Abronia tumbellata, 9 in. tall, with pink flowers, is the best known species; Abronia latifolia, prostrate, has yellow flowers, and Abronia mellifera is a stouter, white-flowered Pacific Coast form. Blossoming all summer, the plants are pleasingly fragrant in the evening.

rosary pea

ABRUS (ay’-brus). Tropical creeping or climbing woody herbs grown in the S. for screens and sometimes in greenhouses for ornamental effect and the interesting, bead-like seeds, which, however, are poisonous.

Raise from seed (preferably soaked before sowing), or from cuttings rooted under glass. Arbus precatorius, to 10 ft. but usually trailing, has white to rose flowers and scarlet, black-spotted seeds.

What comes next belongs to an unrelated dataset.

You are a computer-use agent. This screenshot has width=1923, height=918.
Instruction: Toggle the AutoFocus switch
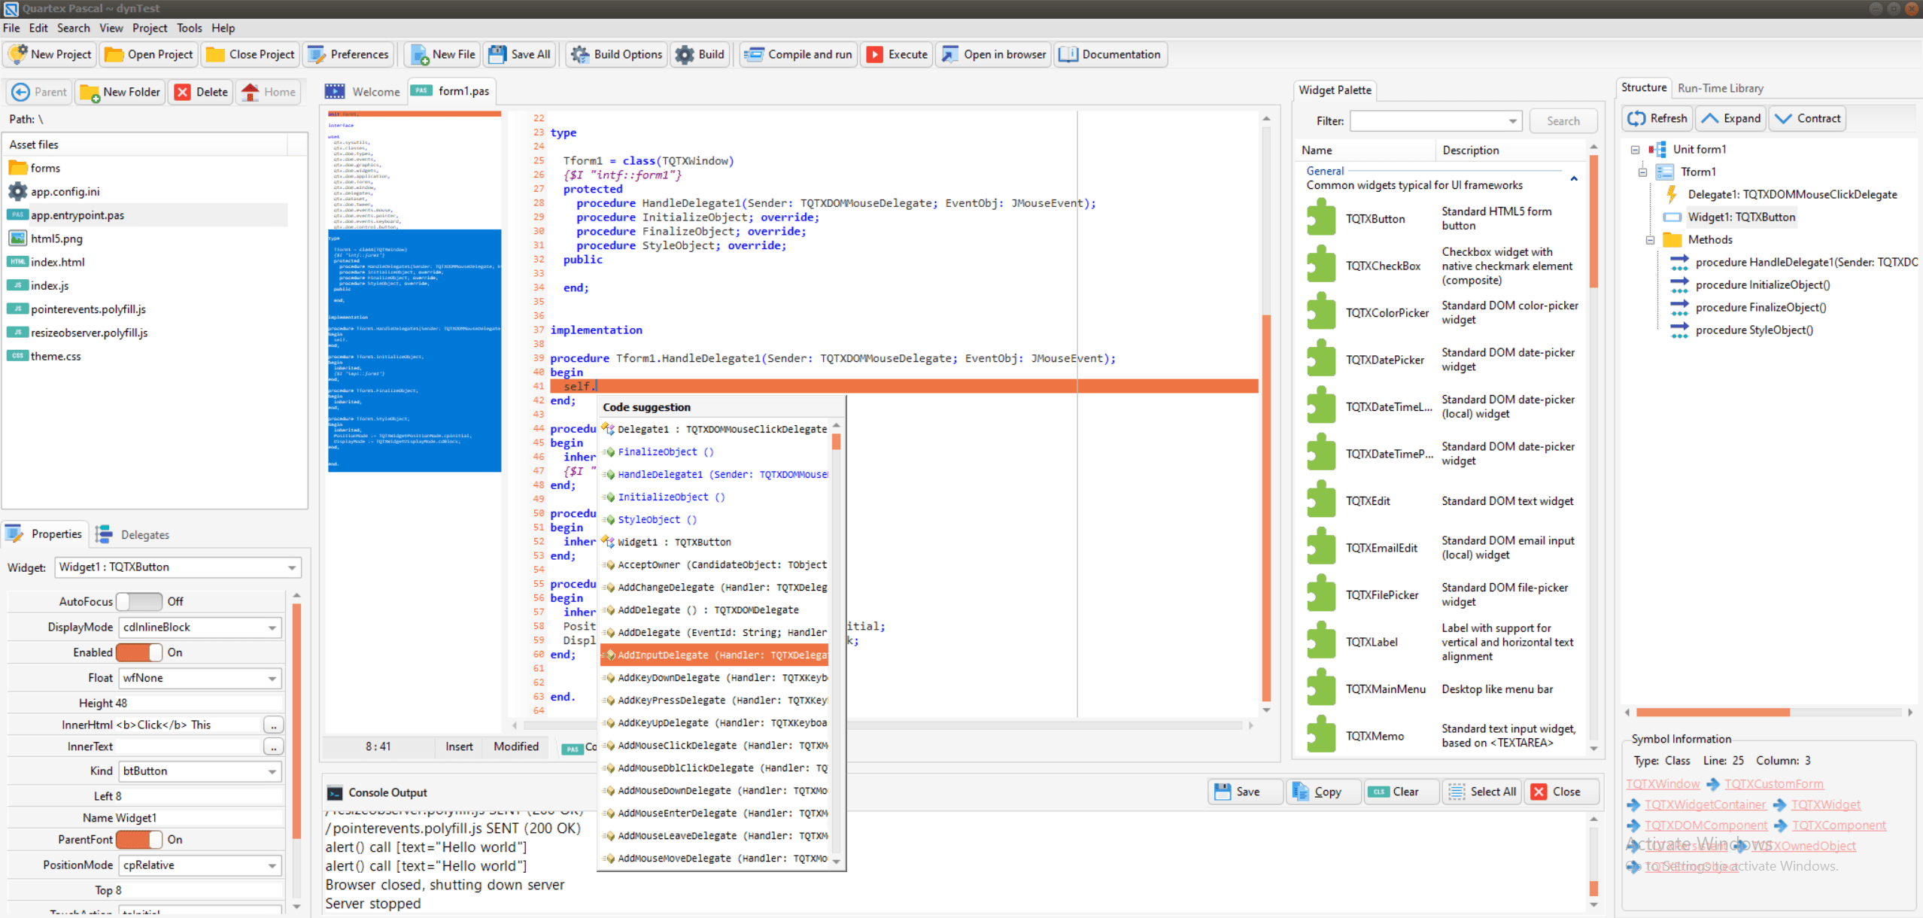click(x=139, y=601)
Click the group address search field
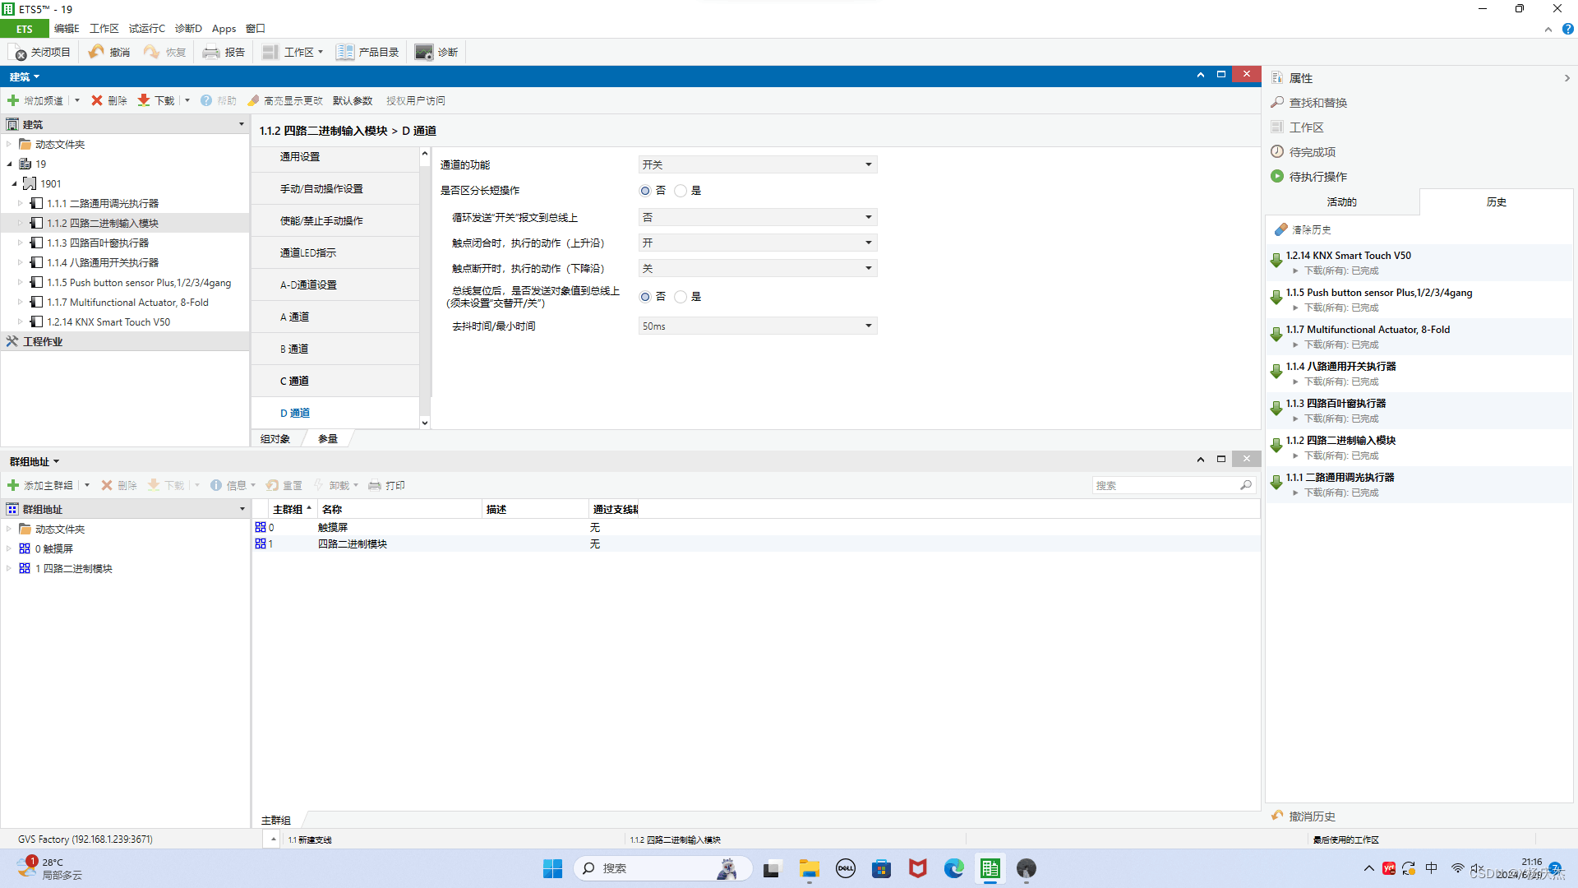The height and width of the screenshot is (888, 1578). point(1165,485)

These are used in making Buddhist rosaries, hence the plant’s common name, Rosary-pea. It is also called Crabs-eye vine, and, sometimes, Weather-plant because it droops or “goes to sleep” during storms.

ABSINTH (ab’-sinth) or ABSINTHE. The shrubby, aromatic, herb Artemisia absinthium; or, more correctly, a strong alcoholic, highly-intoxicating green liquor made from it.

Artemisia absinthium

acaena flowering

ACAENA (a-see’-nah). An attractive group of more or less trailing perennial plants of the Rose Family, used in mild climates in the rock garden or as a ground-cover over bulbs. They are occasionally grown in the North if winter protection can be given. They are used principally on account of their attractive divided leaves and bristly fruits, for the flowers are quite inconspicuous. Easily propagated by seeds, division or cuttings.

Acaena argentea from Chile has a creeping stem and silvery leaflets. Acaena microphylla (New-Zealand Bur) has stems that hug the ground and rounded heads of flowers with purplish-red spines. There are species native in California.